> Excerpted records

☆ ☆ ☆ ☆

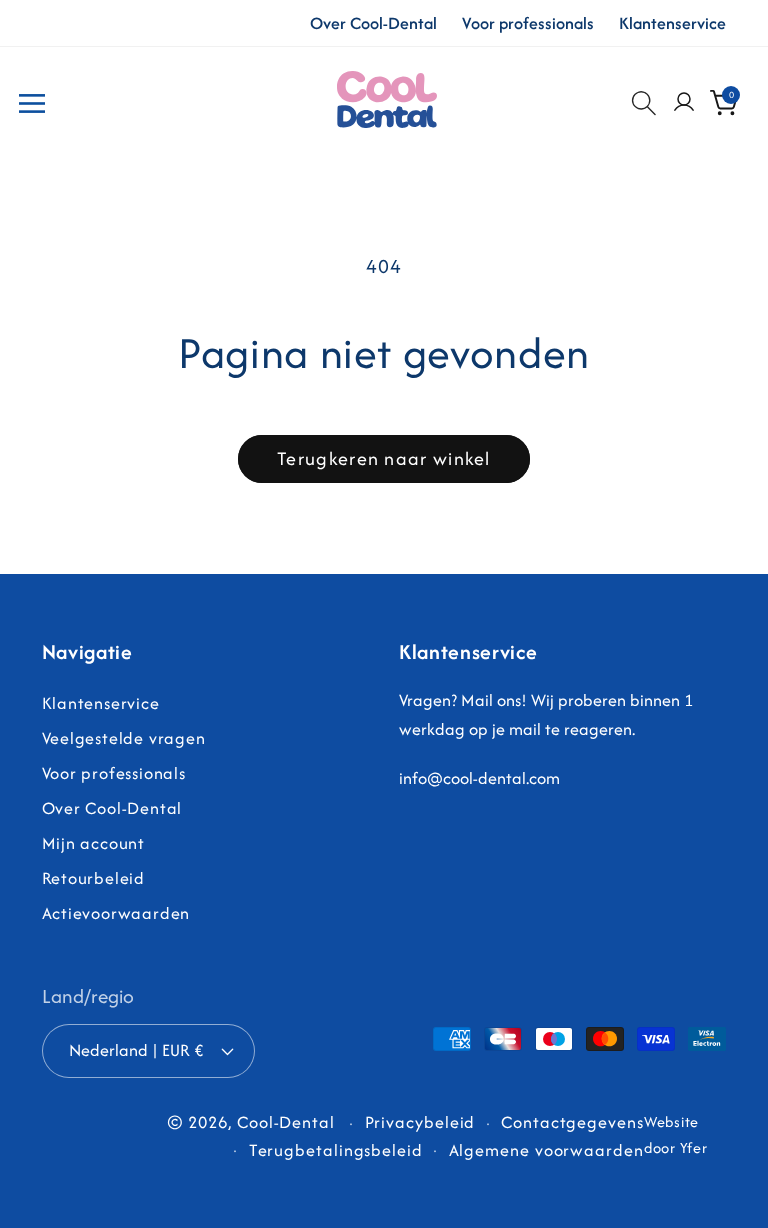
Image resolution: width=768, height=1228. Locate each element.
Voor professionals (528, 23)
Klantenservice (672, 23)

☆ ☆ ☆ ☆

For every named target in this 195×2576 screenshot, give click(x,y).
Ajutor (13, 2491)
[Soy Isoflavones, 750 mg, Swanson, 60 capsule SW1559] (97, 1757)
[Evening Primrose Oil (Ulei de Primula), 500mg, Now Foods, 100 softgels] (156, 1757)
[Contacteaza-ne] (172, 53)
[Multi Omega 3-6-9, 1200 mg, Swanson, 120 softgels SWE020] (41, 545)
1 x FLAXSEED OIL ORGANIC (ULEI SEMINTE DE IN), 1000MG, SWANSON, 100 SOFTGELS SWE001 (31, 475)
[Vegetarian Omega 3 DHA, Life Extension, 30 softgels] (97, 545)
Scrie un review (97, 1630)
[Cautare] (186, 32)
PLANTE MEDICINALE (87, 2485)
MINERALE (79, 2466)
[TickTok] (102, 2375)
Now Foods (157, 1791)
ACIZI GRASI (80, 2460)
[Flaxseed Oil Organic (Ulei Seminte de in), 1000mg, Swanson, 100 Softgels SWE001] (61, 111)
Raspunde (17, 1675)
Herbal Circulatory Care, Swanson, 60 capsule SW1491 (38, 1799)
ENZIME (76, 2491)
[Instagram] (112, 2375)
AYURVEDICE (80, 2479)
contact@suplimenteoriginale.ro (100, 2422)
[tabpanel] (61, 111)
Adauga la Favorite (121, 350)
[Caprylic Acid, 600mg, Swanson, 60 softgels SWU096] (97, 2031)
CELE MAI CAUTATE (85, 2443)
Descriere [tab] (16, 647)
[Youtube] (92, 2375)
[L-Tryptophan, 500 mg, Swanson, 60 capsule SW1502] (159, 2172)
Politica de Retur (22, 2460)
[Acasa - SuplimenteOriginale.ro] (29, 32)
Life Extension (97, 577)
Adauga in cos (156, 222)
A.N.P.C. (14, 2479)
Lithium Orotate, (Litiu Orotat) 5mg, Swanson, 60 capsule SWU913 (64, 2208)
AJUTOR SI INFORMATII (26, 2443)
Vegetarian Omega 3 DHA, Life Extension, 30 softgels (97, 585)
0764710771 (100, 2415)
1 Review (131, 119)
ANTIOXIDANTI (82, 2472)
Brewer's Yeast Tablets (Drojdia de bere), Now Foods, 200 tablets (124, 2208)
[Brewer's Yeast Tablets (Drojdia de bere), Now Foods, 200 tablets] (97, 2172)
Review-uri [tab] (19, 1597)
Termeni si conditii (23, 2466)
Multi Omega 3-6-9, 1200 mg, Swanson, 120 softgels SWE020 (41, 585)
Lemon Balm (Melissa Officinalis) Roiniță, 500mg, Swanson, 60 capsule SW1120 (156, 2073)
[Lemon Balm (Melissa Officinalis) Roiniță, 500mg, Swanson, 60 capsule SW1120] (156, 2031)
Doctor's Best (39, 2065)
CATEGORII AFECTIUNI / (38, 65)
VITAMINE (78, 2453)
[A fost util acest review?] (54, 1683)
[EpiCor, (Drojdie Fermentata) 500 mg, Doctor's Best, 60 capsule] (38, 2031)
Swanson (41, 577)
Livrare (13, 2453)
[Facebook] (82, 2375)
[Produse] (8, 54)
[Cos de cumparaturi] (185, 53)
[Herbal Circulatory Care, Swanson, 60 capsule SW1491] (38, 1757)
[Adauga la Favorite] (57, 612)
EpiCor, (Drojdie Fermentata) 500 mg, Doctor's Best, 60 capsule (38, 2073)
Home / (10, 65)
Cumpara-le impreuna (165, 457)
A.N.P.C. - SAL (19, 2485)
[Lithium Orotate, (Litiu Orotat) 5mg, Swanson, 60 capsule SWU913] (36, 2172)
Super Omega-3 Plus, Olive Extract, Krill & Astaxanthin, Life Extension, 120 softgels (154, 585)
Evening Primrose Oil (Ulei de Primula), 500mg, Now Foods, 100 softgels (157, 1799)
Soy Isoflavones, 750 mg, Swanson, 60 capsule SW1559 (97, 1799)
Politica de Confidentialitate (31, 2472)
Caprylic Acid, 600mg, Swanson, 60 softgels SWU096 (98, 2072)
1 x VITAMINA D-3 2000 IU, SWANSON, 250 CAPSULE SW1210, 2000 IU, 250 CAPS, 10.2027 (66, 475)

☆ ☆ ☆ ☆

Among the lines above, repeat exactly those from the line with "Adauga la Favorite (121, 350)" to the line with "[A fost util acest review?] (54, 1683)", counting both ends.

Adauga la Favorite (121, 350)
[Caprylic Acid, 600mg, Swanson, 60 softgels SWU096] (97, 2031)
CELE MAI CAUTATE (85, 2443)
Descriere [tab] (16, 647)
[Youtube] (92, 2375)
[L-Tryptophan, 500 mg, Swanson, 60 capsule SW1502] (159, 2172)
Politica de Retur (22, 2460)
[Acasa - SuplimenteOriginale.ro] (29, 32)
Life Extension (97, 577)
Adauga in cos (156, 222)
A.N.P.C. (14, 2479)
Lithium Orotate, (Litiu Orotat) 5mg, Swanson, 60 capsule SWU913 (64, 2208)
AJUTOR SI INFORMATII (26, 2443)
Vegetarian Omega 3 DHA, Life Extension, 30 softgels (97, 585)
0764710771 (100, 2415)
1 Review (131, 119)
ANTIOXIDANTI (82, 2472)
Brewer's Yeast Tablets (Drojdia de bere), Now Foods, 200 tablets (124, 2208)
[Brewer's Yeast Tablets (Drojdia de bere), Now Foods, 200 tablets] (97, 2172)
Review-uri [tab] (19, 1597)
Termeni si conditii (23, 2466)
Multi Omega 3-6-9, 1200 mg, Swanson, 120 softgels SWE020 (41, 585)
Lemon Balm (Melissa Officinalis) Roiniță, 500mg, Swanson, 60 capsule SW1120 (156, 2073)
[Lemon Balm (Melissa Officinalis) Roiniță, 500mg, Swanson, 60 capsule SW1120] (156, 2031)
Doctor's Best (39, 2065)
CATEGORII AFECTIUNI / (38, 65)
VITAMINE (78, 2453)
[A fost util acest review?] (54, 1683)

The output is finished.